AFFILIATE MARKETING
Athlete
Sam Brunelle
Women's Basketball
campaign
Affiliate marketing,  unique saleslink,Custom shoes and socks line
Results
44.3k Followers 2,500+ Likes52 Comments Increased Sales
what we do

MOGL CONnects athletes to brands

MOGL provides the market leading variety of opportunities to monetize your name, image, and likeness.

  • Hundreds of Deals
  • Automatic Disclosure
  • Campaign Management
  • Secure Communication
  • Build Your Brand

How Brands Can Use College Athlete Influencers for Back-to-School Social Commerce

Brands
July 13, 2026

Back-to-school social commerce works best when athlete content is treated as a native shopping moment, not as an awareness post with a disconnected checkout path. For brands trying to reach Gen Z consumers, the strongest campaigns pair the right college athlete creator, authentic campus context, clear product usage, and a platform-native path to purchase.

That matters because the old influencer funnel is starting to feel too slow for how students actually discover products. A student sees a volleyball player’s game-day hair routine, a running back’s hydration setup, or a basketball player’s dorm-room style pick. If the next step is “leave the app, open a profile, find a link, land on a website, search for the product,” the campaign has already created friction.

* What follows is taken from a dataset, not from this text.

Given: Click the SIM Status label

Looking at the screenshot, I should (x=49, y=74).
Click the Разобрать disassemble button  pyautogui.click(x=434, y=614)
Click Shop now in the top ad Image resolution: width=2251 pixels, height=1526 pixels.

In-app social commerce changes that expectation. TikTok Shop, Instagram checkout tags, affiliate links, creator storefronts, paid amplification, and shoppable product tags all point in the same direction: discovery, trust, and purchase are moving closer together.

Our point of view is simple: back-to-school social commerce is not just a checkout tactic. It is a creator-operations problem. Brands need athlete creators who can show products inside real campus routines, and they need a system for sourcing, briefing, contracting, approving, tracking, and scaling that content across schools and platforms.

What is in-app social commerce for back-to-school campaigns?

In-app social commerce is the process of helping consumers discover and purchase products inside, or very close to, the social platform where the content appears. For back-to-school campaigns, that usually means turning athlete-led content into a more direct path from campus-context product discovery to action.

The format can vary by platform and brand setup. It might include:

  • TikTok Shop product placements
  • Instagram product tags or checkout-enabled content
  • Creator affiliate links
  • Discount-code campaigns
  • Paid amplification of athlete posts
  • Shoppable UGC on brand-owned channels
  • Retargeting audiences built from athlete content engagement

The common thread is that the athlete’s content is not treated as a separate awareness asset. It is part of the buying journey.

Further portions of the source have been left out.